• WORK REQUIRED: Express the lines below as a two-column CSV with the headers line_text and answer. Give one row per line, with the line's text and its answer each in a single quoted field, line breaks replaced by spaces, and the pictures omitted.

Item position lines
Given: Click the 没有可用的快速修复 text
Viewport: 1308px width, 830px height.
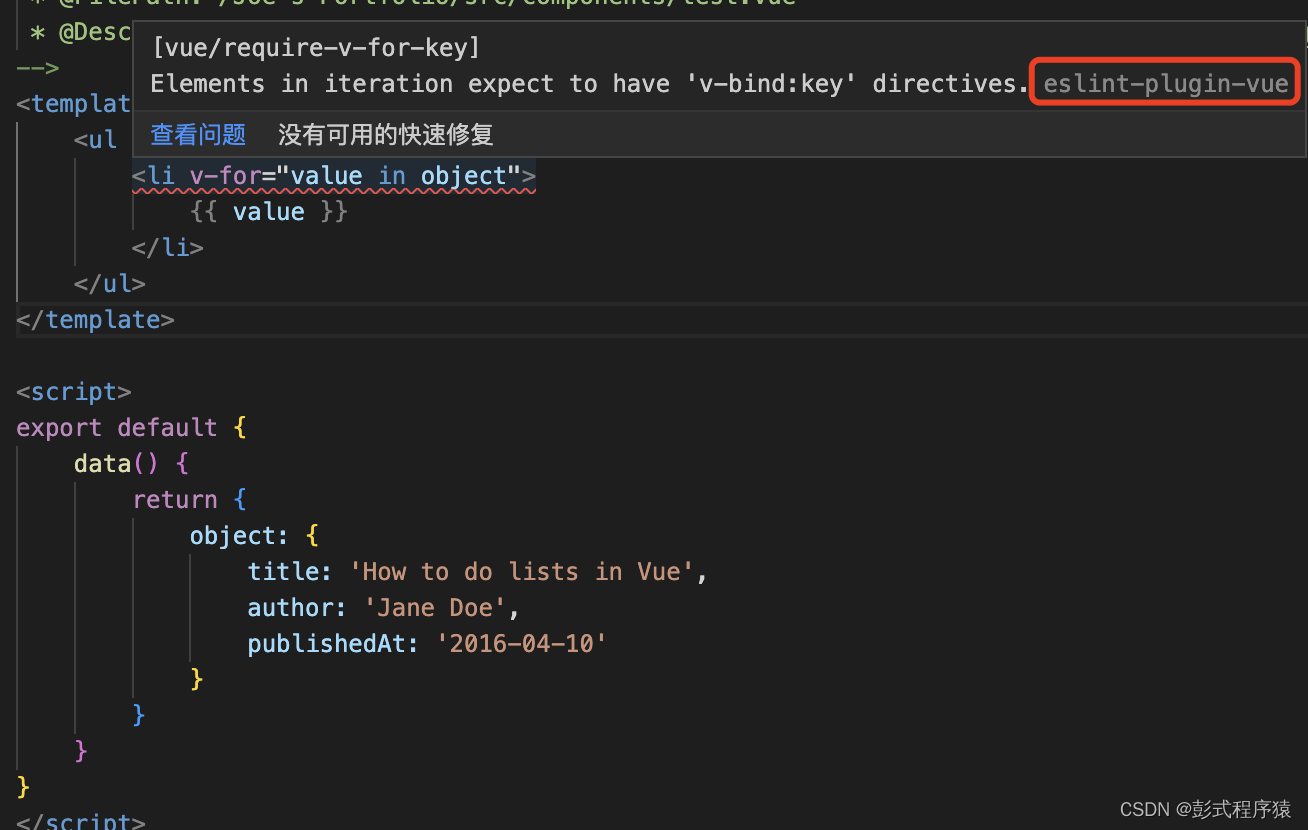Looking at the screenshot, I should pos(385,134).
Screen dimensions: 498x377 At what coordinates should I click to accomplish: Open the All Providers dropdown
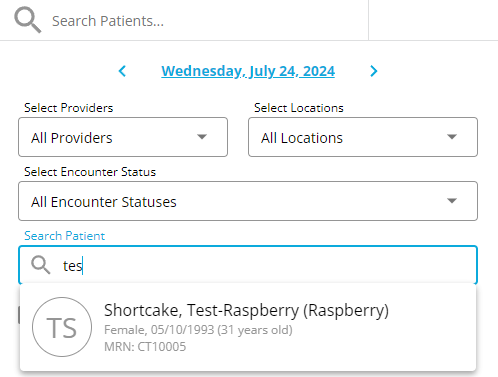[x=123, y=137]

• ANSWER TO THIS EXERCISE:
line_text,answer
"Given: Click the 没有可用的快速修复 text Viewport: 1308px width, 830px height.","Looking at the screenshot, I should pos(385,134)."
"Screen dimensions: 498x377 At what coordinates should I click to accomplish: Open the All Providers dropdown","[x=123, y=137]"